Activity →
Using the entries that follow, count the lines containing the word "agent" and give that number by itself.

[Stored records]
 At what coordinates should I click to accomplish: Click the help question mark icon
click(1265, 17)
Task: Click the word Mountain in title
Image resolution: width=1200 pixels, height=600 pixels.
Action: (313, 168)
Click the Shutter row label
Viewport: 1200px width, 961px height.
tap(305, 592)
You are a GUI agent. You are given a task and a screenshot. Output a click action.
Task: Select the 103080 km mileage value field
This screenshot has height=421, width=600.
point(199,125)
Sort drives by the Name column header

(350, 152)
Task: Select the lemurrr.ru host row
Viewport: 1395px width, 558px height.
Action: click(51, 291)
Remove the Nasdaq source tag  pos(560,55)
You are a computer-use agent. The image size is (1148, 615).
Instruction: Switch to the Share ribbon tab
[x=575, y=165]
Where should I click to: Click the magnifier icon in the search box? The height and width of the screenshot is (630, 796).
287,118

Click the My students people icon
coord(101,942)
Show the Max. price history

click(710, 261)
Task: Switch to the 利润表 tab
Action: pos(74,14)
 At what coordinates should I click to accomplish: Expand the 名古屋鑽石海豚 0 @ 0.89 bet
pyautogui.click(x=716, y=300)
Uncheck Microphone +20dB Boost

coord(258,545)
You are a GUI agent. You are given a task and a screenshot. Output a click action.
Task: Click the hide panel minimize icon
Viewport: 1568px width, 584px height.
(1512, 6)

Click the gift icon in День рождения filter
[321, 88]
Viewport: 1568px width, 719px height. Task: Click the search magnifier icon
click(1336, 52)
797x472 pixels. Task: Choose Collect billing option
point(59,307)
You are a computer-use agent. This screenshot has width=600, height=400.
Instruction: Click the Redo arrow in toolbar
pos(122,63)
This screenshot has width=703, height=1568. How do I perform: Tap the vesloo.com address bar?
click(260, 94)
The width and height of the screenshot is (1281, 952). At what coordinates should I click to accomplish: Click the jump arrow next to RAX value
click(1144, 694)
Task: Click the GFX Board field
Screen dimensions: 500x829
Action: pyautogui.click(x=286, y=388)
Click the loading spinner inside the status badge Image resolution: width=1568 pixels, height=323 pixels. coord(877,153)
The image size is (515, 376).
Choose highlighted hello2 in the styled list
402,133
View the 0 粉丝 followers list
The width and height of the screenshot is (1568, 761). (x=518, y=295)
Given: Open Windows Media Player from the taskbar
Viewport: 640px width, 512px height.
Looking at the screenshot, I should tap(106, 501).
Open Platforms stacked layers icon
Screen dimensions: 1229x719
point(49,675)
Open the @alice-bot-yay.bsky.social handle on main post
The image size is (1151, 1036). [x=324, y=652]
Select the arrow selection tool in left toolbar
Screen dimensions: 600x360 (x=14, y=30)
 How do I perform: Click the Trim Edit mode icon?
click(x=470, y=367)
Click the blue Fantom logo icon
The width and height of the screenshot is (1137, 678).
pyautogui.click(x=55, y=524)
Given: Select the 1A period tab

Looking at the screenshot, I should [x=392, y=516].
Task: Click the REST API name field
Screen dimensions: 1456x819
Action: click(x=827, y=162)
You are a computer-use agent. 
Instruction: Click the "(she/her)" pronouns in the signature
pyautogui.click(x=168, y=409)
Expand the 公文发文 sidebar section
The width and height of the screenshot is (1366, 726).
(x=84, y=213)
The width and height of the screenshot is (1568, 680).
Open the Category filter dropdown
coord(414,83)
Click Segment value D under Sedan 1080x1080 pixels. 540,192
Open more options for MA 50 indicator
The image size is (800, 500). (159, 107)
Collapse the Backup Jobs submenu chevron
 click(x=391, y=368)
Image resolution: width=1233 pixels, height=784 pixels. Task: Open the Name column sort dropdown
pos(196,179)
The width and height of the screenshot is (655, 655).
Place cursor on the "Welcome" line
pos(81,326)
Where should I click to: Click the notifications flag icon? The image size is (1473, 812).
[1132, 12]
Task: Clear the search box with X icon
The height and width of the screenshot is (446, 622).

Task response →
5